Vendor & Dependency Risk
Engineering Practice & Continuity answers "what if the founder is unavailable." This page answers the infrastructure equivalent: "what if a critical vendor is unavailable, changes terms, or shuts down."
Critical dependencies and their blast radius
| Vendor | Role | If it fails |
|---|---|---|
| Supabase | Postgres, Auth, Row-Level Security | Highest-impact single dependency. Standard Postgres underneath -- data is exportable, not locked into a proprietary format. Migration would require standing up new Auth infrastructure, which is real work but not a rebuild-from-scratch. |
| Cloudflare | DNS, Pages (web + docs hosting), edge proxy, Turnstile | DNS and edge routing are portable (any registrar/CDN). Pages deployments are static builds -- redeployable to any static host within hours, not weeks. |
| Whop | Checkout/billing | Payments-provider risk is the most replaceable category structurally (Stripe and others are drop-in alternatives for subscription billing); the switching cost is integration time, not data lock-in. |
| Exchange APIs (Binance, OKX, Bybit, Bitget, Coinbase, Kraken) | Trade execution | Each is an independently swappable gateway (see Exchange Gateways) -- one exchange changing its API or restricting access degrades that one gateway, not the platform. This is the direct payoff of the non-custodial, per-provider gateway architecture. |
| Sentry | Error tracking | Observability-only; loss would reduce visibility, not availability. |
Why this table matters to a diligence review
The common failure mode for infrastructure-dependent startups is a single vendor whose failure is also the company's failure (e.g., built entirely on a single exchange's proprietary API with no abstraction layer). ChimeraMiND's exchange-gateway pattern was specifically built to avoid that failure mode for the highest-risk dependency category (execution venues) -- see Architecture Overview for the gateway factory pattern. The remaining dependencies (Supabase, Cloudflare, Whop) are all standard, portable infrastructure choices, not custom/proprietary lock-in.

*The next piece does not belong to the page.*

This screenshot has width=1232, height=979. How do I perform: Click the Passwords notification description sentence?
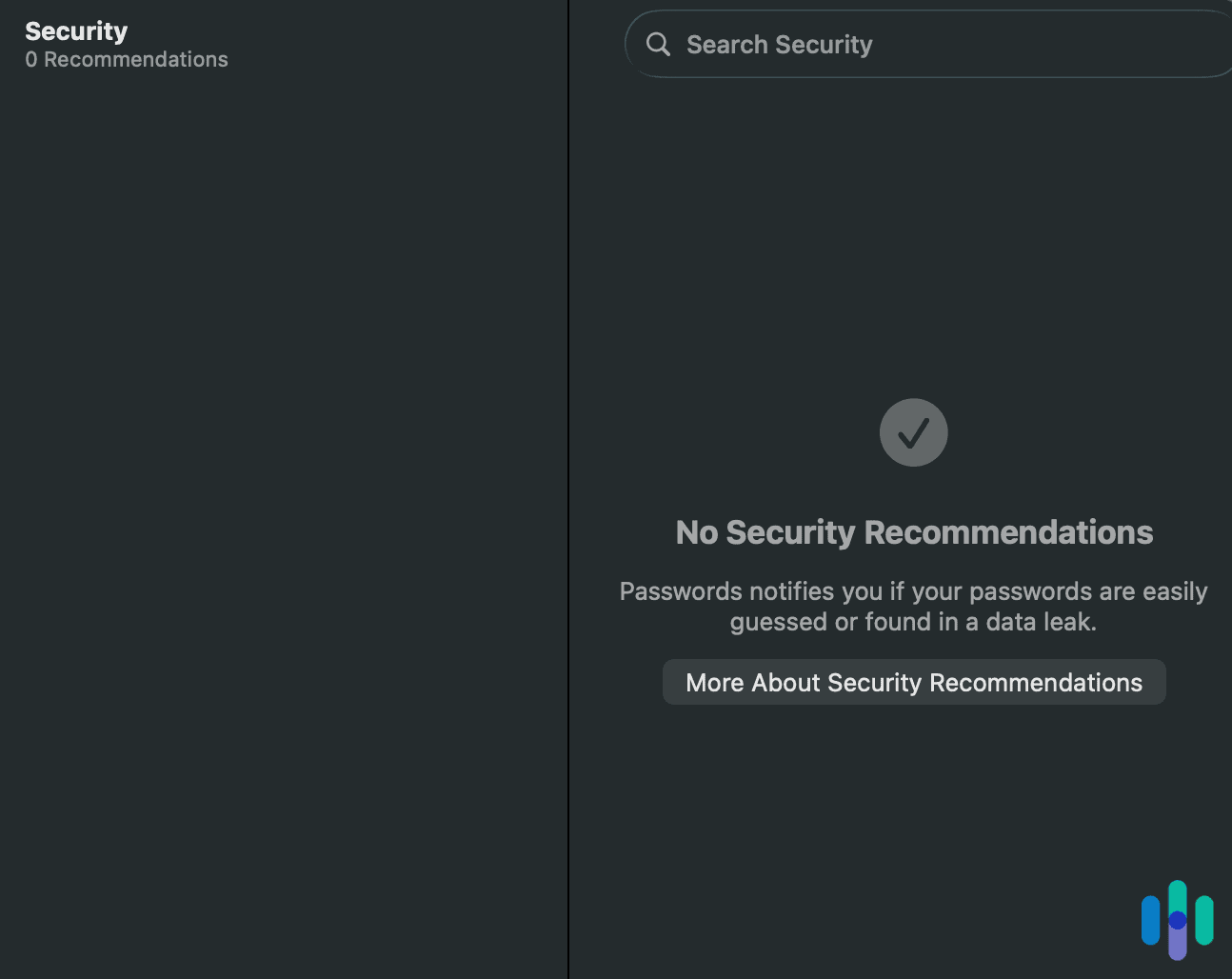click(x=913, y=606)
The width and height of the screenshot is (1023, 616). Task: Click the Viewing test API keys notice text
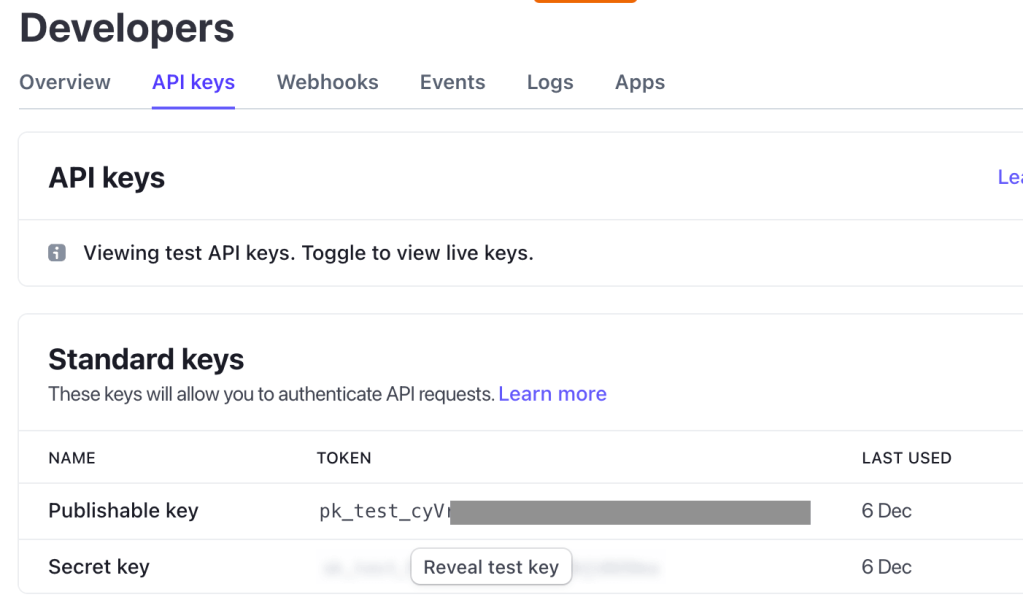coord(308,253)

What is not yet formalized
There is no written disaster-recovery runbook per vendor (e.g., a documented step-by-step Supabase-to-alternative migration playbook) -- the above is an architectural risk assessment, not an executed migration drill. Formalizing per-vendor runbooks is reasonable follow-up work, tracked the same way other operational maturity gaps on this page are tracked.